Note that sorting by the count can't use an index, so it will be slower
than if you had ordered by `Call Svc Tag ID`.
This is something that will need testing. Ordering on a varchar(255) column
(call svc tag ID) is going to be a lot more inefficient than ordering on a
numeric column, especially when the ordering is happening on the reduced
result set of the group by and predicate clauses, however the indexing
available on the "real" column may negate any deficit.
The ordering happens on the reduced result set either way, so that isn't 
relevant here.  The key point is the index.  Without any index, it is 
certainly true that a varchar(255) should take longer to sort than an int, 
but in this case the varchar column is already sorted in the index, while 
the int is the result of a calculation.  No additional work is needed to 
sort the varchar, while the int must be sorted.  On the other hand, sorting 
ints is usually fast, so I don't think this should be a big factor.
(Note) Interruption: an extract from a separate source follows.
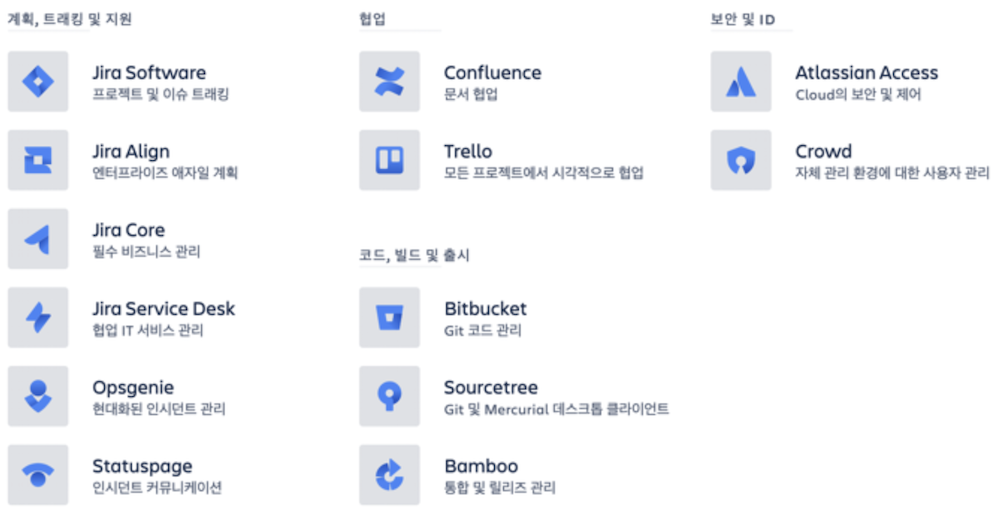The width and height of the screenshot is (1000, 511).
Task: Open the Jira Software product link
Action: click(x=149, y=73)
MySQL handles BETWEEN just fine. If you think about it, you
explicitly set the range with BETWEEN, but the optimizer has to put
the two inequalities joined with AND together to get the same range.
In other words, BETWEEN is  easier.
I am sure that MySQL does handle the "between" just fine, but this is not to
say that it will handle the between better that a gt / lt clause in this
particular scenario. I know the between sounds like it might be easier, but
internally the between is likely to be translated into a gt / lt clause by
the optimiser anyhow as the only way to check if something is between 2
values is the check if it is greater than the min and less than the max.
Just give the 2 different queries a go and see if there is any time
difference.
I won't pretend to be an expert on the internals of the optimizer, but I 
think you are missing the value of the index.  Another way to tell if a 
value is between two others is to check its relative position in the index. 
 Both the between and the 2 inequalities define a range.  With the index, 
the optimizer need merely find the start and end of the range and then grab 
everything from the one to the other.  I am certainly in favor of testing, 
but I'd be surprised if you saw a measurable difference between the two.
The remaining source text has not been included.